Page:
★ ★ ★ ★ ★ ★ ★

# Starting a 1/24 '66 Shelby GT350 by Revell



## modelfan217 (Jul 14, 2012)

So I'm getting a Revell Monogram '66 Shelby GT350 by next month and I need a few pointers before I start the build. What paint should I get for the body, interior etc? and I would like to see some pics of a fully built and panted ones so I know more of what I am working with. I messed up on my last model and I want to get this one as good looking possible this time.


----------



## Alter-Autos (Mar 25, 2012)

You'll want to use a good quality paint. I prefer Tamiya acrylics these days, but for things like bodies and interiors, they _must_ be airbrushed. (They don't brush-paint very well, so if you're going to go that route, a Microbrush is essential for detail painting.) I've also had good luck with Testors enamels and Tamiya lacquers. Testors acrylics are okay; they're a little difficult to airbrush. Sprayed finishes, whether from an airbrush or a can, will always give the best results.

I don't have any pictures of a finished R-M GT350, but I believe that model is of the GT350H...most of those were black, and I believe all had gold stripes. As for the engine, you'll want to see if Testors makes a Ford Engine Blue. For colors other than black, take a look at MCW Automotive Finishes.

There are many, many references out there for stock Mustangs. If you're building a resto-mod, though, build it your way. Good luck with this project!


----------



## Sstpilot72 (Jul 30, 2011)

*Hertz Mustangs*

The Hertz Mustangs did come in other colors than black. They also came in white, red, blue, and green. Be aware that the Revell gold striping sucks. I am currently building all five cars so I painted the bodies gold first. There is a guy in Canada who produces some very good GT350H decals. The Revell side stripes may have to be used due to the lettering. Yes, Tamiya black is the best if you can find it. Good luck


----------



## modelfan217 (Jul 14, 2012)

★ ★ ★ ★ ★ ★ ★

Given data:

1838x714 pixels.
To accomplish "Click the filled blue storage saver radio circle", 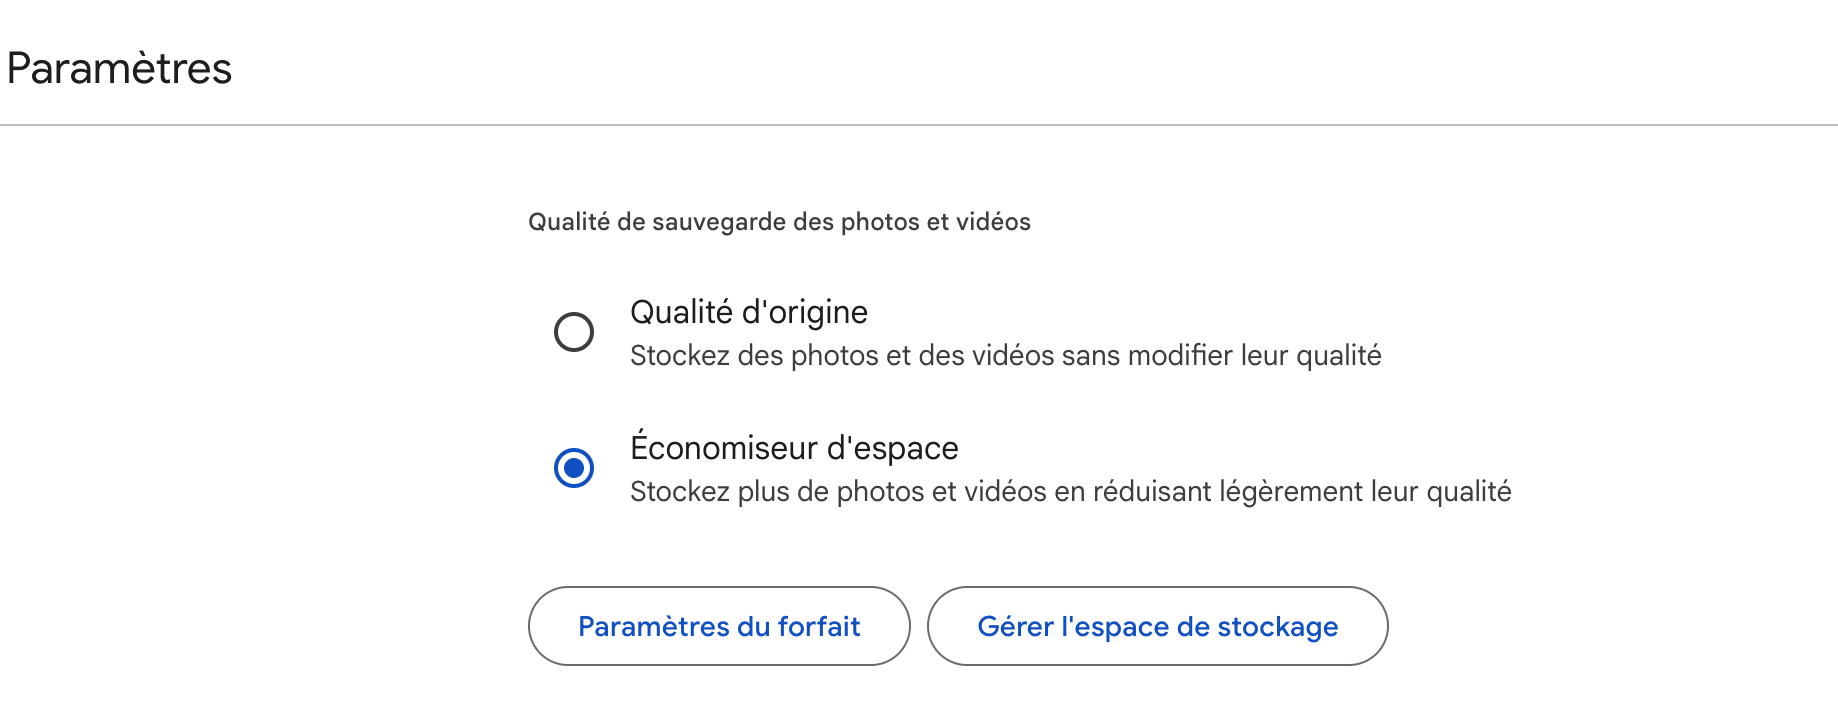I will pos(574,468).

★ ★ ★ ★ ★ ★ ★

Challenge A: In the Shelby GT350 thread, which colors other than black did the Hertz Mustangs come in?
Challenge B: Retype word for word the stretch of the Shelby GT350 thread from "I don't have" through "MCW Automotive Finishes.".

Answer A: White, red, blue, and green.

Answer B:
I don't have any pictures of a finished R-M GT350, but I believe that model is of the GT350H...most of those were black, and I believe all had gold stripes. As for the engine, you'll want to see if Testors makes a Ford Engine Blue. For colors other than black, take a look at MCW Automotive Finishes.